You can use stereotypes to your advantage. For example, use pictures of people with glasses to insinuate that your character has advanced education. However, make sure that the image truthfully represents your medium target user. You can even ask to use a photo of one of the users you’ve interviewed. Don’t forget to include background history for each persona to make them more believable.
Some developers divide the personas into many layers. For example, one of them is considered to be a primary target, while others play a secondary role. This is certainly a valid approach. However, secondary doesn’t mean unimportant – you shouldn’t completely discard such a character.
How many personas should you make for your designing process to be effective? There are many parameters that could impact this number. They include the characteristics of your target audience, your team’s expertise, the complexity of your project, etc. As a rule of thumb, don’t make more than 4 personas. It would only make things more crowded and confusing.
4. Share It
Now it’s time to introduce your UX personas to your team. Make sure every one of your colleagues is familiar with each personality and their features. It may be problematic at first, but after some time everyone will be treating them as completely real people. Here’s how you can help during this transition period:
- Mention their names as often as possible – even though the people will know that the person you’re talking about isn’t real, their brain will tell them otherwise. This will make your coworkers more empathetic towards the character;
- Print out their profile and hang it somewhere on the forefront – seeing their face will further ensure the sympathetic attitude towards your characters. Don’t cross the line into making it annoying, but make sure that everybody can see it;
- Appeal to them during the discussion of new features – remind the developers to keep in mind who they work for. Most people would find it interesting and engaging to try and feel themselves in another person’s shoes. Ask them to imagine how the persona would react to this new feature, how often they would use it and if it’s worth it to implement it at all (and try imagining all this yourself!).
Overall, your responsibility is to make the character feel real. Although that’s a task, not every professional fiction writer is able to cope with. So, don’t get discouraged if your plan doesn’t come to fruition, just keep trying and make sure to empathize with your personalities yourself.
UX persona is one of the best methods of organizing and visualizing the data you get from your user base.

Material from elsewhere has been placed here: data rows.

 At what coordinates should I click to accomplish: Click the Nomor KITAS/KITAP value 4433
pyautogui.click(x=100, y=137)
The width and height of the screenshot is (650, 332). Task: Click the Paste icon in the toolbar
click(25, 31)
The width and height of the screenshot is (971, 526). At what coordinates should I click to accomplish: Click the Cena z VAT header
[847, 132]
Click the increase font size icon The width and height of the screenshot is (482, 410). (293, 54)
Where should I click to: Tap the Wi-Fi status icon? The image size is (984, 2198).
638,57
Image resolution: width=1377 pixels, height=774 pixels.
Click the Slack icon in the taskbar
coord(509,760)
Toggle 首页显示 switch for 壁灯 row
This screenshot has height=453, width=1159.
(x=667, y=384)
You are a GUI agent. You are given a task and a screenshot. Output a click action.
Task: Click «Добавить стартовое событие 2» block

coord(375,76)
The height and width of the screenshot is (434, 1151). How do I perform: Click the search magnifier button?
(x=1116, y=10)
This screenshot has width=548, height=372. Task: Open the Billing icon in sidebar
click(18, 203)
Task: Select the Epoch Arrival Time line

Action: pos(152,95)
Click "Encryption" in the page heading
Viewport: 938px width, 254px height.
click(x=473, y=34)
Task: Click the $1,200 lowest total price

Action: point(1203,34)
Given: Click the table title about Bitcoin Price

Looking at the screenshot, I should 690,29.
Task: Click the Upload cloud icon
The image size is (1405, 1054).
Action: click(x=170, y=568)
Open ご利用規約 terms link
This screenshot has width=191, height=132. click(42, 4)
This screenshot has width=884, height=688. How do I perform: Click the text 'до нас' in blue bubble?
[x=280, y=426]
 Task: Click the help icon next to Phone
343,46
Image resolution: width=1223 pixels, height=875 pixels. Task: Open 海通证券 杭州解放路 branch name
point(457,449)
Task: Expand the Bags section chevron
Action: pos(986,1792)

Having one or more personas allows you and your team to better understand what your customer wants from your product, which features you need to focus on and whether your UX design is suitable for your most active user.
As we’ve discovered in this article, creating a character is not an easy task. It requires lots of time, information and resources. It is also hard to master if you don’t have any experience in the field. A positive result can be achieved only through hard work and dedication (but that’s true for anything, isn’t it?).
However, whether you want to make the job easier for your team or you want to demonstrate your investors the effectiveness of your approach, creating a UX persona will definitely help you. It can also be easily paired with other types of UX improvement approaches. So, start interviewing your target audience right now and prepare your project for awesome results!